Mr. Musharraf drives this point home: After some perfunctory remarks about the Taliban, his talk is all about India’s plots, India’s intransigence, India’s dangerous meddling in Afghan affairs, India’s unwillingness to reason, India’s problem with Islamic extremism within its own borders, and even, heaven help us, India’s secret responsibility for fomenting Islamism within Pakistan. This is not just Mr. Musharraf’s view. The army chief of staff, General Ashfaq Kayani, said in a briefing this week that Pakistan’s No. 1 one threat remains India.
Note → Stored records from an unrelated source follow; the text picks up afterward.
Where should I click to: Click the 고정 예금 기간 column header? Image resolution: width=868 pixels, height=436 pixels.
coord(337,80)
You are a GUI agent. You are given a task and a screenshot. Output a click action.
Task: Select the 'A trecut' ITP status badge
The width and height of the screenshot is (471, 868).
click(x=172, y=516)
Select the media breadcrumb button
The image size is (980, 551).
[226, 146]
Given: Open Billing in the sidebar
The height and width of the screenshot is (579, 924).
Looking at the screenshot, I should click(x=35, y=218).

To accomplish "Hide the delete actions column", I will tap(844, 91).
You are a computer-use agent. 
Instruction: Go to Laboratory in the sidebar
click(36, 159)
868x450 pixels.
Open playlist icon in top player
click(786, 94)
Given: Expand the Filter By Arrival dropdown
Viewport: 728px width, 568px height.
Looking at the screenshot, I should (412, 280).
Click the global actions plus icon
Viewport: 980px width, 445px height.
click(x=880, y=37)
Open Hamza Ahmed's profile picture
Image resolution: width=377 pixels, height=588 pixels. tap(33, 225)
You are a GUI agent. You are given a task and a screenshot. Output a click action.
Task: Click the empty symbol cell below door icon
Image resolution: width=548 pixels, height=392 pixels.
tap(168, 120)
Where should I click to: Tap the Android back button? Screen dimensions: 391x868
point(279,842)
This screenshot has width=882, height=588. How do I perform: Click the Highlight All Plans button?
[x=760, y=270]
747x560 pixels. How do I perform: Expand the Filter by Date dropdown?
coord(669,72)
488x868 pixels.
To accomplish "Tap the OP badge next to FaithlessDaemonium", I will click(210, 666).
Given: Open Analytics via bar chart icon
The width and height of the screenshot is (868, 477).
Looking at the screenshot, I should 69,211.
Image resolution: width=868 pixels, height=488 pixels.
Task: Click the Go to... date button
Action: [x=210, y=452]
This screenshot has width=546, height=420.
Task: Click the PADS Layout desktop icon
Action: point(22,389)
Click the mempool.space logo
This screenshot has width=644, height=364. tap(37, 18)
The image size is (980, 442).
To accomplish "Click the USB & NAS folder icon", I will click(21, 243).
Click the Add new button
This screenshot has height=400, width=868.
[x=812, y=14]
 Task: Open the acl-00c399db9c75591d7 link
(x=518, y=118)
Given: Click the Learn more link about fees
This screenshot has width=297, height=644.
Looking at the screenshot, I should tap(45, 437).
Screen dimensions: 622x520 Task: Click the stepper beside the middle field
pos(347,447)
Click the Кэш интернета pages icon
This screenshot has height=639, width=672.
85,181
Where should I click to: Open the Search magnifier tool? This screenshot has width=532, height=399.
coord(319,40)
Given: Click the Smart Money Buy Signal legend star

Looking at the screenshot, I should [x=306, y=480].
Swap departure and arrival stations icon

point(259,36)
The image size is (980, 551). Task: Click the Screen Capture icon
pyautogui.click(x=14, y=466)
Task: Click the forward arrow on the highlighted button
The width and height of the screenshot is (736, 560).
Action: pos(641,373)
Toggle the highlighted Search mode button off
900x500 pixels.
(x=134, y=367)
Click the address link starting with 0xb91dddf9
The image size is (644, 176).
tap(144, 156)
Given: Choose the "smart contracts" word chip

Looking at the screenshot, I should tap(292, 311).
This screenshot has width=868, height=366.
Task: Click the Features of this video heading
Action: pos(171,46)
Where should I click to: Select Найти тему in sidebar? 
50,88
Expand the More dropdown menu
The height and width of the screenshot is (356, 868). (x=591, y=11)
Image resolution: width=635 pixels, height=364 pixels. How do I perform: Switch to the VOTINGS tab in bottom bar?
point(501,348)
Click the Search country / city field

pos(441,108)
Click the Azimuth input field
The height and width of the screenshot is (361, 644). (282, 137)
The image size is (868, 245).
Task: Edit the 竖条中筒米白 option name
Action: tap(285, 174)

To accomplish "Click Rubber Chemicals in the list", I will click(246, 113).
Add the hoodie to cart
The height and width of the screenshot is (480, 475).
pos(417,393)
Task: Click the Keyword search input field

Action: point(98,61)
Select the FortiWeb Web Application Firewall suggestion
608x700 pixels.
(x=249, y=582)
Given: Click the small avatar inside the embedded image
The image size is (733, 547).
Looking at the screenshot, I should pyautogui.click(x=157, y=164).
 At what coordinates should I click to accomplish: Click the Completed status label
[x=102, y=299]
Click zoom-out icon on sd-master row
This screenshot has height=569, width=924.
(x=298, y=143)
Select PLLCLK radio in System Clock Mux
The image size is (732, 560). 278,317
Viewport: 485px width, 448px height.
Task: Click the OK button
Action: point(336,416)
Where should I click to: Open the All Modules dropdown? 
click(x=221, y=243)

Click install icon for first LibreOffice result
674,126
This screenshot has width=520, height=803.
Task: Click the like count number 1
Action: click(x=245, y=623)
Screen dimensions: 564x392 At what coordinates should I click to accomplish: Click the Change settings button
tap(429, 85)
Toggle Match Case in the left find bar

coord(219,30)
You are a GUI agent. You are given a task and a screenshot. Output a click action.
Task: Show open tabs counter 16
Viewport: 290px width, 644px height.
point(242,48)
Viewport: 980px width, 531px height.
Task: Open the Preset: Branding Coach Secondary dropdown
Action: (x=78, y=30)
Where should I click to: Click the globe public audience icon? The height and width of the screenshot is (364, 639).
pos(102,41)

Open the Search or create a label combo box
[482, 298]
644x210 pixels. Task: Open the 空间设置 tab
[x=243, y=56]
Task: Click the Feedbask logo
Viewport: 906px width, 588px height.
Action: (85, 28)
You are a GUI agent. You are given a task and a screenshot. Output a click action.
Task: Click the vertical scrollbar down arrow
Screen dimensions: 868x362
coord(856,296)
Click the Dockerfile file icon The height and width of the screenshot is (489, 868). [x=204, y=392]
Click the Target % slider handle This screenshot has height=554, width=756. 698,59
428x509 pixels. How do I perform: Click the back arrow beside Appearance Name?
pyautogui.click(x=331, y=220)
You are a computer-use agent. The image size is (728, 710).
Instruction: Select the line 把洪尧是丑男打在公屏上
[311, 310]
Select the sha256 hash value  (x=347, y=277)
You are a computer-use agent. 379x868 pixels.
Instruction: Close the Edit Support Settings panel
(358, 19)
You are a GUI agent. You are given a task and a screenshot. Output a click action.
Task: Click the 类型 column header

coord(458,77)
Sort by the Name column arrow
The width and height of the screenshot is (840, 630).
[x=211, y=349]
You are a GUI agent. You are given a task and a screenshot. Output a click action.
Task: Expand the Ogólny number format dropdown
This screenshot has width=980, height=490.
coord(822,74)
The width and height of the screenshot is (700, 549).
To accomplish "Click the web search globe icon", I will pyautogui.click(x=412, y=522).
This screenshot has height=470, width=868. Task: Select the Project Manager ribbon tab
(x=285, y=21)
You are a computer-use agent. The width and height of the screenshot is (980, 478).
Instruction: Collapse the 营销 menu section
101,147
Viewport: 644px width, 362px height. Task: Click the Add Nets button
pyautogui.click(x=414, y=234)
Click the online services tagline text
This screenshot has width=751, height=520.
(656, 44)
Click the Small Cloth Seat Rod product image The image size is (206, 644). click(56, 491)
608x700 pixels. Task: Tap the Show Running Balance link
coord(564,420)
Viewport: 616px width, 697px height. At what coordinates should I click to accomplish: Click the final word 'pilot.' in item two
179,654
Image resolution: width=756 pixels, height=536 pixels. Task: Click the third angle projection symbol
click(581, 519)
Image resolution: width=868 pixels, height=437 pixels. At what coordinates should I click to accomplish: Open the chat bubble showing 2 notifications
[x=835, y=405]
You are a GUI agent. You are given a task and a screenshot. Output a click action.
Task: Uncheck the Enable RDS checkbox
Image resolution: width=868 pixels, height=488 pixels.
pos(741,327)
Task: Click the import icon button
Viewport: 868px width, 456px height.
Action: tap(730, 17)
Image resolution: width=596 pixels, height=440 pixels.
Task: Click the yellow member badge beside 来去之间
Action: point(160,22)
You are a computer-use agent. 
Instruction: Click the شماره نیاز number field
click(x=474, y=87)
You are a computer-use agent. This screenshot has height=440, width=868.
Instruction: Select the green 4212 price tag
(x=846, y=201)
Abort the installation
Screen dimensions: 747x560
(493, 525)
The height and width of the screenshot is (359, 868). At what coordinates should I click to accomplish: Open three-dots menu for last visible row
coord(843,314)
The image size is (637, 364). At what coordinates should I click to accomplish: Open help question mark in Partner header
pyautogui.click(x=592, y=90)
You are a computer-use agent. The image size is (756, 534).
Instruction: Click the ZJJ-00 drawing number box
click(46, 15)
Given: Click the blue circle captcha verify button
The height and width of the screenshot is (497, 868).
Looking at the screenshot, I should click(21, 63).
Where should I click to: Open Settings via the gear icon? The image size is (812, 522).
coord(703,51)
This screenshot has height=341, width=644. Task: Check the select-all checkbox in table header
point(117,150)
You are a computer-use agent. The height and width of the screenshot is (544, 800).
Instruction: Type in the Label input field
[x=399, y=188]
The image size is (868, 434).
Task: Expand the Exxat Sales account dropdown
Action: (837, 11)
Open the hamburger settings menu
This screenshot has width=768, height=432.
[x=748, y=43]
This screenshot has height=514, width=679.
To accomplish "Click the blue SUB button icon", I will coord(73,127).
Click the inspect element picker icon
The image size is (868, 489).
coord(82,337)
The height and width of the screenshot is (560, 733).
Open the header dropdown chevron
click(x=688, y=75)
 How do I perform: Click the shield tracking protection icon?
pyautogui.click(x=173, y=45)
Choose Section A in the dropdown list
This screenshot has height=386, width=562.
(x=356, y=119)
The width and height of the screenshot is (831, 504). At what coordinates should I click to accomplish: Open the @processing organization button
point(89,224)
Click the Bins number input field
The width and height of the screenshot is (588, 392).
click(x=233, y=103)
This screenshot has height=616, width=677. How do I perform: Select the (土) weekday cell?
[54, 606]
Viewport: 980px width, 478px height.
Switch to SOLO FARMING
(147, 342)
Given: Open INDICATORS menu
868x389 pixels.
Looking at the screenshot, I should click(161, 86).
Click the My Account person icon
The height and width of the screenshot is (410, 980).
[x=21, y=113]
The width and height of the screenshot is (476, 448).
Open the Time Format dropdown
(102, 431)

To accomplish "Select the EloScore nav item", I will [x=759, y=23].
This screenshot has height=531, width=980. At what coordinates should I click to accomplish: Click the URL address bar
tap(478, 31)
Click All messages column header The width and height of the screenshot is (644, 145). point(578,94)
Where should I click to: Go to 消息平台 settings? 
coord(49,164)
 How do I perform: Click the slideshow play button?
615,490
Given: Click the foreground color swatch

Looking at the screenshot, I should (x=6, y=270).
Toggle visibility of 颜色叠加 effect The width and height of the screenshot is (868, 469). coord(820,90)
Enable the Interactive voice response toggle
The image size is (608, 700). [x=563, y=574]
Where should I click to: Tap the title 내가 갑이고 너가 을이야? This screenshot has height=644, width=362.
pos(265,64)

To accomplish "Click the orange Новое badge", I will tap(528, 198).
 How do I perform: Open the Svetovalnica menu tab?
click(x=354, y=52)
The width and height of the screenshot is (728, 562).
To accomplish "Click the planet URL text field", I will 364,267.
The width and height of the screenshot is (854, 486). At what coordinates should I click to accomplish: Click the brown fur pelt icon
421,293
The Indian threat is a constant and popular trope in Pakistani politics. It is used by every elected leader to gain victory, and by every military dictator to justify seizing power. It’s a national obsession but one that kills. Pakistan officially spends 5 per cent of its national income on military-related expenses, compared with 0.7 per cent on health, according to Unicef. That makes Pakistan one of the biggest military spenders in the world, while having appalling infant-mortality rates, an average lifespan below 50, and education and literacy levels far below its neighbours.
While there’s no real danger of the Taliban’s taking over Pakistan, electorally or militarily, there’s a danger of Pakistanis becoming destitute and hospitable to terrible ideas – largely because we’ve turned the country into an anti-India military force.
The two nuclear powers came very close to resolving their Kashmir conflict in 2008. But the Mumbai terror attacks (carried out by Pakistanis) made such talks politically impossible until after Indian Prime Minister Manmohan Singh had got a national election out of the way, and that occurred last year.
On Thursday, there was an even more important non-dull moment: India said it will resume talks to try to resolve the Kashmir dispute. Mr. Singh acknowledged that India’s impressive economic and human-development progress was being jeopardized by this simmering, expensive conflict. For India, resolution is worth a loss of face. For Pakistan, it never will be.
Never mind Af-Pak: The world urgently needs to fix Kash-Pak. We must do everything we can to make these peace talks work, for everything, including the Afghan conflict and the lives of hundreds of millions of people, depends on Pakistan’s generals being proved wrong.